▶ DOCUMENT SECTION
%%

DVD recorders first appeared on the consumer market in 1999 in Japan, and then in 2000 in the rest of the world. Early units were priced between between 2,500 and 4,000 USD. As of mid-2004, substantial increases in the quantities available and in the number of retail outlets selling DVD recorders have resulted in price reductions of approximately 90% compared to prices in 2000.

Format issues

DVDs come in three major formats: the "minus" (also referred to as "dash") format (DVD-R and DVD-RW), the "plus" format (DVD+R, DVD+RW and DVD+R DL), and the DVD-RAM format. Nearly all DVD recorders use either the minus or plus format, but at least one available model (in 2004) uses both minus and plus formats. The minus format is promoted by a group of manufacturers known as the DVD Forum. The plus format is promoted by a group of manufacturers known as the DVD+RW Alliance. Some manufacturers belong to both associations.

As of 2004, both formats seem equally popular with consumers. While the plus vs. minus "battle" may evoke memories of the Betamax vs. VHS video format war of the 1980s, consumers are faced with a less stark choice here in that both plus and minus formats are compatible with the vast majority of DVD players now available.

DVD recorder vs. VCR

Many writers have anticipated the DVD recorder to be the natural successor to the VCR because of the advantages of DVD recording. These include

  • noticeably superior video and audio quality
  • no rewinding required
  • quicker access to particular portions of the recording
  • DVDs require significantly less storage space than videotape
  • onscreen labeling not available on VCRs
  • DVDs are significantly less subject to wear and damage than videotape
  • no problem with copy fade
  • possibility of deleting portions of recording (e.g. for incremental video watching)

%%

▶ TASKS TO COMPLETE
• 1. In the DVD recorder text, which group of manufacturers promotes the plus format?
• 2. Pick up the DVD recorder text right after its last line and keep writing it.

▶ PROVIDED MATERIAL
%%

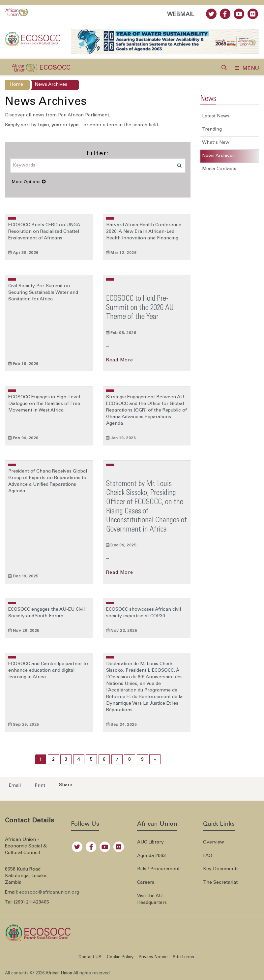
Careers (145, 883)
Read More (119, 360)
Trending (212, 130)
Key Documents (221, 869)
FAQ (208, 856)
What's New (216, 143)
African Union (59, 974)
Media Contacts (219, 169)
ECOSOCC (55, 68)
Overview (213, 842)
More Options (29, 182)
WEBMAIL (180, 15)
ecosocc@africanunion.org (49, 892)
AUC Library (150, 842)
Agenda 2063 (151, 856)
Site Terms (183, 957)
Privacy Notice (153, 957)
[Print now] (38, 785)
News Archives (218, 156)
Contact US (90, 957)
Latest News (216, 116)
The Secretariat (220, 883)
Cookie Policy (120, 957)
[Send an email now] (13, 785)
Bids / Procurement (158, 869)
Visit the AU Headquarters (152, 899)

%%
%%

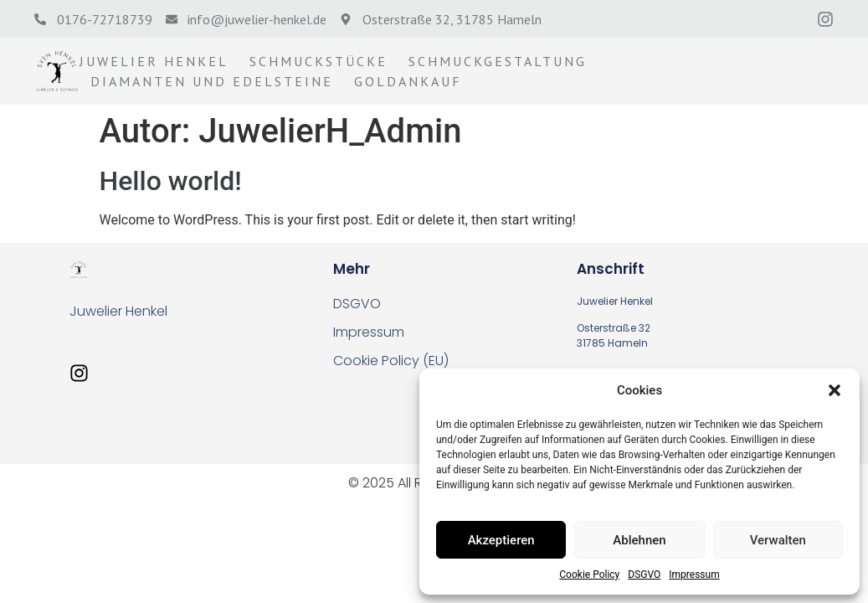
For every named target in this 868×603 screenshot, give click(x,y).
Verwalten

%%
%%

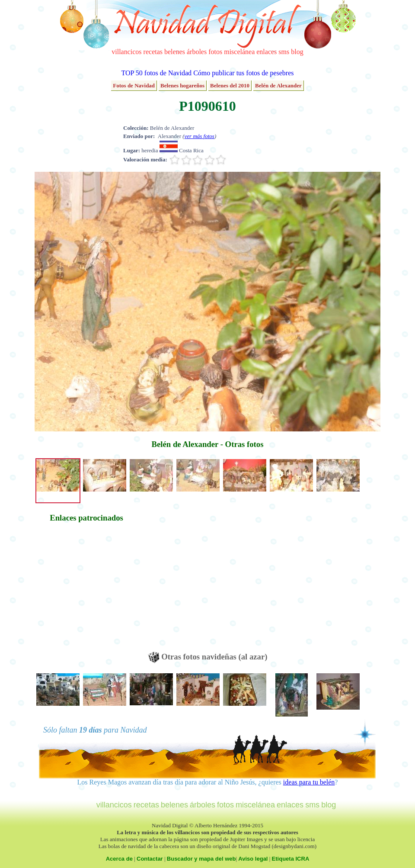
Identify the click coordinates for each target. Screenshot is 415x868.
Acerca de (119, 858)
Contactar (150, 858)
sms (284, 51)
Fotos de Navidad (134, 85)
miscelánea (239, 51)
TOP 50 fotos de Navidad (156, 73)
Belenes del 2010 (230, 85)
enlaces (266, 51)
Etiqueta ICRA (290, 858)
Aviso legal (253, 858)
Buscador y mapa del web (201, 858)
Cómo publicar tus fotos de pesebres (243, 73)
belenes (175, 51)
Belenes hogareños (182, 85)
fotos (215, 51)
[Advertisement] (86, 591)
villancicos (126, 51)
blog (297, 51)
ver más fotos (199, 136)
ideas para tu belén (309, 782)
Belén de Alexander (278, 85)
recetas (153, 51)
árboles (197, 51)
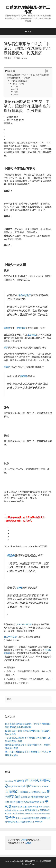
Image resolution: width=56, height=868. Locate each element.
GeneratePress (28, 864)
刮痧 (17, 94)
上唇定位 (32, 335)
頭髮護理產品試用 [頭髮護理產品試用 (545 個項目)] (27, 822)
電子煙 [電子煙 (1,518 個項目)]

%%

▶ RESPONSES PER TASK
• 1. The DVD+RW Alliance.

• 2.
  • play list allow of watching recordings in arbitrary order, and far more ...

The main disadvantage of DVD recorders compared to VCRs is cost (as of 2005). While VCR's come essentially for pocket change nowadays, the emerging standard of home DVD Recorder set-top boxes is yet to become as plausible an option. However, the downward pressure on the prices of recorders and recordable discs due to increased supply and market competition is likely to soon eliminate this disadvantage. Another notable disadvantage is that DVD recorders require some extra time both to initially format the disc for recording and to finalize the disc once recording has been stopped. This disadvantage does not apply to DVD-RAM disks, which behave more like a hard disk and require no finalization.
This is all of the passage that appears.